To do:
The entries are to be repeated verbatim, with nothing left out.

Material shown:
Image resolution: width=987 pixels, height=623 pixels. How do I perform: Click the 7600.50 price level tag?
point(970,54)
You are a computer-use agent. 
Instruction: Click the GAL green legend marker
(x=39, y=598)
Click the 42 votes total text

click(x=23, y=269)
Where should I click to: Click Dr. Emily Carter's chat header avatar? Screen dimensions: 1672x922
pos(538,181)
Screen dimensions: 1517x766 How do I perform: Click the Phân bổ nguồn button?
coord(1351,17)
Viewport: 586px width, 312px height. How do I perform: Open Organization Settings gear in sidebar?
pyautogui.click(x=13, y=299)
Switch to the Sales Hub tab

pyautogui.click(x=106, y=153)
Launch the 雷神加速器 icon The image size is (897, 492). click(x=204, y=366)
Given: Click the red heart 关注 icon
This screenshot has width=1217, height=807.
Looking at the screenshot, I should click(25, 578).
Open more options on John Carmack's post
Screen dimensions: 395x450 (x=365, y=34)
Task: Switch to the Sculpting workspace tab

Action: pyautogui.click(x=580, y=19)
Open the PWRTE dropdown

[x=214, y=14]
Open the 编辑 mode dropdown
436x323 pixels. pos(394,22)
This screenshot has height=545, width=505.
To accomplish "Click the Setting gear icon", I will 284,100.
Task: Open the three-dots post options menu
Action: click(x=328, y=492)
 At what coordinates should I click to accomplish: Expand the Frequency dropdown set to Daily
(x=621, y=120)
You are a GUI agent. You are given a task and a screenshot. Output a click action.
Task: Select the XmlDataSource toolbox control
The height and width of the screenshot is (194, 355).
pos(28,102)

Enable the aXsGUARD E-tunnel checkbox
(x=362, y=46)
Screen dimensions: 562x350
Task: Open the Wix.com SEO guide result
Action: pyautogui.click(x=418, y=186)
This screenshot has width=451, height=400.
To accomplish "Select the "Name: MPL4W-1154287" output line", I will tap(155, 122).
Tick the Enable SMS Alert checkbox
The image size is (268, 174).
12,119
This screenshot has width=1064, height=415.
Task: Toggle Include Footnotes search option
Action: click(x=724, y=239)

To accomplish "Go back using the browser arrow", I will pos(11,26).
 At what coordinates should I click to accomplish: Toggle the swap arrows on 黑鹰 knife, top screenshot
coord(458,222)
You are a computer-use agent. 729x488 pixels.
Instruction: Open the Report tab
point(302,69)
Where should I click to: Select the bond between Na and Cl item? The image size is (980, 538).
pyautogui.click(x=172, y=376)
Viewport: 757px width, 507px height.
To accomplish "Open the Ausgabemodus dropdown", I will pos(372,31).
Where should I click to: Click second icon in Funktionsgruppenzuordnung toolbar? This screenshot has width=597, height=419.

Written answer:
Image resolution: width=987 pixels, height=623 pixels. How do I perform: Click the 7600.50 price level tag?
point(970,54)
You are a computer-use agent. 
Instruction: Click the GAL green legend marker
(x=39, y=598)
Click the 42 votes total text

click(x=23, y=269)
Where should I click to: Click Dr. Emily Carter's chat header avatar? Screen dimensions: 1672x922
pos(538,181)
Screen dimensions: 1517x766 How do I perform: Click the Phân bổ nguồn button?
coord(1351,17)
Viewport: 586px width, 312px height. How do I perform: Open Organization Settings gear in sidebar?
pyautogui.click(x=13, y=299)
Switch to the Sales Hub tab

pyautogui.click(x=106, y=153)
Launch the 雷神加速器 icon The image size is (897, 492). click(x=204, y=366)
Given: Click the red heart 关注 icon
This screenshot has width=1217, height=807.
Looking at the screenshot, I should click(25, 578).
Open more options on John Carmack's post
Screen dimensions: 395x450 (x=365, y=34)
Task: Switch to the Sculpting workspace tab

Action: pyautogui.click(x=580, y=19)
Open the PWRTE dropdown

[x=214, y=14]
Open the 编辑 mode dropdown
436x323 pixels. pos(394,22)
This screenshot has height=545, width=505.
To accomplish "Click the Setting gear icon", I will 284,100.
Task: Open the three-dots post options menu
Action: click(x=328, y=492)
 At what coordinates should I click to accomplish: Expand the Frequency dropdown set to Daily
(x=621, y=120)
You are a GUI agent. You are given a task and a screenshot. Output a click action.
Task: Select the XmlDataSource toolbox control
The height and width of the screenshot is (194, 355).
pos(28,102)

Enable the aXsGUARD E-tunnel checkbox
(x=362, y=46)
Screen dimensions: 562x350
Task: Open the Wix.com SEO guide result
Action: pyautogui.click(x=418, y=186)
This screenshot has width=451, height=400.
To accomplish "Select the "Name: MPL4W-1154287" output line", I will tap(155, 122).
Tick the Enable SMS Alert checkbox
The image size is (268, 174).
12,119
This screenshot has width=1064, height=415.
Task: Toggle Include Footnotes search option
Action: click(x=724, y=239)

To accomplish "Go back using the browser arrow", I will pos(11,26).
 At what coordinates should I click to accomplish: Toggle the swap arrows on 黑鹰 knife, top screenshot
coord(458,222)
You are a computer-use agent. 729x488 pixels.
Instruction: Open the Report tab
point(302,69)
Where should I click to: Select the bond between Na and Cl item? The image size is (980, 538).
pyautogui.click(x=172, y=376)
Viewport: 757px width, 507px height.
To accomplish "Open the Ausgabemodus dropdown", I will pos(372,31).
Where should I click to: Click second icon in Funktionsgruppenzuordnung toolbar? This screenshot has width=597, height=419.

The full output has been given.